Task: Reproduce every one of the entries below word for word, without changing any character.

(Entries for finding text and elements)
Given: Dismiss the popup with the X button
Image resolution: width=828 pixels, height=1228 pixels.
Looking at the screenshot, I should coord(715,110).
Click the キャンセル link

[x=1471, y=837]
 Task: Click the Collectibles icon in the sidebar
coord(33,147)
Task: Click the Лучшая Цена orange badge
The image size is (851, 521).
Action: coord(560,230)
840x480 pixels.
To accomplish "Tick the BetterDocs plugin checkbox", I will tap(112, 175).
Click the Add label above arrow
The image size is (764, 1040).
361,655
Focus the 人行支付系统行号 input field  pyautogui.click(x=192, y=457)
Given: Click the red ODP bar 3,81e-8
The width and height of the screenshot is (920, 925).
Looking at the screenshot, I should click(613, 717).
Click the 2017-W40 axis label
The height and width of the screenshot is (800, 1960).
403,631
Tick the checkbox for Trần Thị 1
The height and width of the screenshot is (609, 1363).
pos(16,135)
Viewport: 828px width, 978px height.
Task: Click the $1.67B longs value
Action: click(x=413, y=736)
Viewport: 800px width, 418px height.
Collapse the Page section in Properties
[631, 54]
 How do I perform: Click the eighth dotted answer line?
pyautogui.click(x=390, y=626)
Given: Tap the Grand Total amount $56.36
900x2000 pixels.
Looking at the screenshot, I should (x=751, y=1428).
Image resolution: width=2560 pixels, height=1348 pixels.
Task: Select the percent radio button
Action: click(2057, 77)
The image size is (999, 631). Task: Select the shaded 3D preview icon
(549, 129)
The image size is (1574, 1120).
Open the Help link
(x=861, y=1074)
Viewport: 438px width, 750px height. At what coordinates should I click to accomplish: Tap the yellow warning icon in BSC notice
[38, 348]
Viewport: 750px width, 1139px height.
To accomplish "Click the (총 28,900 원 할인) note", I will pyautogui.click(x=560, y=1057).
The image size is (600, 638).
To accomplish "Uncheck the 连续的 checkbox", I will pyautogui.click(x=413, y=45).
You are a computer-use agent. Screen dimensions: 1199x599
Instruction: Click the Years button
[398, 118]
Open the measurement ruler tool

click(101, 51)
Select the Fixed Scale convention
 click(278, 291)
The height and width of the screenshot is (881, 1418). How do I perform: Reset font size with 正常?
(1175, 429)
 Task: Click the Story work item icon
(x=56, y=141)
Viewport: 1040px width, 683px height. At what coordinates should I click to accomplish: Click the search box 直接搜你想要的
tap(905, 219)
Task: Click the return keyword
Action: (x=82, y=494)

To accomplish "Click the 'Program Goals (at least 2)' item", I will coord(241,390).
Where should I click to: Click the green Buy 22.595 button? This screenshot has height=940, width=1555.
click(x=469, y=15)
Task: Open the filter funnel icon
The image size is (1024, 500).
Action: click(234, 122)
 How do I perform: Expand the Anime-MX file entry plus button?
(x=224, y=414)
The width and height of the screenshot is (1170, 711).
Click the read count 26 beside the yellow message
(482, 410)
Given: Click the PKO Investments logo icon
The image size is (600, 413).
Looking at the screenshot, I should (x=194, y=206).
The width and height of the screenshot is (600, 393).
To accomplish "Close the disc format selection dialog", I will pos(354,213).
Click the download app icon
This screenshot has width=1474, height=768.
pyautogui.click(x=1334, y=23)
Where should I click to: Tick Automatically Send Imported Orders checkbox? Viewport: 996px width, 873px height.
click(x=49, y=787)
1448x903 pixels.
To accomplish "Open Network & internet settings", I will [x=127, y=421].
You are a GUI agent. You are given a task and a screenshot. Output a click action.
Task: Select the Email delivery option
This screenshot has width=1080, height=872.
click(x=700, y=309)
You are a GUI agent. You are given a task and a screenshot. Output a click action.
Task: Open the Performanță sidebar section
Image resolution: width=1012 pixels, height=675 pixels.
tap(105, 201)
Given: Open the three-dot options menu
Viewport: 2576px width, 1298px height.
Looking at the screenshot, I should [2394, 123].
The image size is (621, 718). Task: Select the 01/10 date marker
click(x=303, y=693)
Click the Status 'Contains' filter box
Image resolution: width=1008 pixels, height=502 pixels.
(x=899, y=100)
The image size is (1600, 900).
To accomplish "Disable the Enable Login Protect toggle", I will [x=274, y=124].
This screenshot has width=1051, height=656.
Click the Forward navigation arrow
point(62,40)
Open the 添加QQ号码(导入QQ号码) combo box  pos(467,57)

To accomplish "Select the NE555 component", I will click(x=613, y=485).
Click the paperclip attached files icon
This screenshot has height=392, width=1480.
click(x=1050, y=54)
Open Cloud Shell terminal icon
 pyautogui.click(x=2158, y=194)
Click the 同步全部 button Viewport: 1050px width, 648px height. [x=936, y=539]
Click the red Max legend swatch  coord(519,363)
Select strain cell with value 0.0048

Task answer:
Given: Dismiss the popup with the X button
Image resolution: width=828 pixels, height=1228 pixels.
Looking at the screenshot, I should coord(715,110).
Click the キャンセル link

[x=1471, y=837]
 Task: Click the Collectibles icon in the sidebar
coord(33,147)
Task: Click the Лучшая Цена orange badge
The image size is (851, 521).
Action: coord(560,230)
840x480 pixels.
To accomplish "Tick the BetterDocs plugin checkbox", I will tap(112, 175).
Click the Add label above arrow
The image size is (764, 1040).
361,655
Focus the 人行支付系统行号 input field  pyautogui.click(x=192, y=457)
Given: Click the red ODP bar 3,81e-8
The width and height of the screenshot is (920, 925).
Looking at the screenshot, I should click(613, 717).
Click the 2017-W40 axis label
The height and width of the screenshot is (800, 1960).
403,631
Tick the checkbox for Trần Thị 1
The height and width of the screenshot is (609, 1363).
pos(16,135)
Viewport: 828px width, 978px height.
Task: Click the $1.67B longs value
Action: click(x=413, y=736)
Viewport: 800px width, 418px height.
Collapse the Page section in Properties
[631, 54]
 How do I perform: Click the eighth dotted answer line?
pyautogui.click(x=390, y=626)
Given: Tap the Grand Total amount $56.36
900x2000 pixels.
Looking at the screenshot, I should (x=751, y=1428).
Image resolution: width=2560 pixels, height=1348 pixels.
Task: Select the percent radio button
Action: click(2057, 77)
The image size is (999, 631). Task: Select the shaded 3D preview icon
(549, 129)
The image size is (1574, 1120).
Open the Help link
(x=861, y=1074)
Viewport: 438px width, 750px height. At what coordinates should I click to accomplish: Tap the yellow warning icon in BSC notice
[38, 348]
Viewport: 750px width, 1139px height.
To accomplish "Click the (총 28,900 원 할인) note", I will pyautogui.click(x=560, y=1057).
The image size is (600, 638).
To accomplish "Uncheck the 连续的 checkbox", I will pyautogui.click(x=413, y=45).
You are a computer-use agent. Screen dimensions: 1199x599
Instruction: Click the Years button
[398, 118]
Open the measurement ruler tool

click(101, 51)
Select the Fixed Scale convention
 click(278, 291)
The height and width of the screenshot is (881, 1418). How do I perform: Reset font size with 正常?
(1175, 429)
 Task: Click the Story work item icon
(x=56, y=141)
Viewport: 1040px width, 683px height. At what coordinates should I click to accomplish: Click the search box 直接搜你想要的
tap(905, 219)
Task: Click the return keyword
Action: (x=82, y=494)

To accomplish "Click the 'Program Goals (at least 2)' item", I will coord(241,390).
Where should I click to: Click the green Buy 22.595 button? This screenshot has height=940, width=1555.
click(x=469, y=15)
Task: Open the filter funnel icon
The image size is (1024, 500).
Action: click(234, 122)
 How do I perform: Expand the Anime-MX file entry plus button?
(x=224, y=414)
The width and height of the screenshot is (1170, 711).
Click the read count 26 beside the yellow message
(482, 410)
Given: Click the PKO Investments logo icon
The image size is (600, 413).
Looking at the screenshot, I should (x=194, y=206).
The width and height of the screenshot is (600, 393).
To accomplish "Close the disc format selection dialog", I will pos(354,213).
Click the download app icon
This screenshot has width=1474, height=768.
pyautogui.click(x=1334, y=23)
Where should I click to: Tick Automatically Send Imported Orders checkbox? Viewport: 996px width, 873px height.
click(x=49, y=787)
1448x903 pixels.
To accomplish "Open Network & internet settings", I will [x=127, y=421].
You are a GUI agent. You are given a task and a screenshot. Output a click action.
Task: Select the Email delivery option
This screenshot has width=1080, height=872.
click(x=700, y=309)
You are a GUI agent. You are given a task and a screenshot. Output a click action.
Task: Open the Performanță sidebar section
Image resolution: width=1012 pixels, height=675 pixels.
tap(105, 201)
Given: Open the three-dot options menu
Viewport: 2576px width, 1298px height.
Looking at the screenshot, I should [2394, 123].
The image size is (621, 718). Task: Select the 01/10 date marker
click(x=303, y=693)
Click the Status 'Contains' filter box
Image resolution: width=1008 pixels, height=502 pixels.
(x=899, y=100)
The image size is (1600, 900).
To accomplish "Disable the Enable Login Protect toggle", I will [x=274, y=124].
This screenshot has width=1051, height=656.
Click the Forward navigation arrow
point(62,40)
Open the 添加QQ号码(导入QQ号码) combo box  pos(467,57)

To accomplish "Select the NE555 component", I will click(x=613, y=485).
Click the paperclip attached files icon
This screenshot has height=392, width=1480.
click(x=1050, y=54)
Open Cloud Shell terminal icon
 pyautogui.click(x=2158, y=194)
Click the 同步全部 button Viewport: 1050px width, 648px height. [x=936, y=539]
Click the red Max legend swatch  coord(519,363)
Select strain cell with value 0.0048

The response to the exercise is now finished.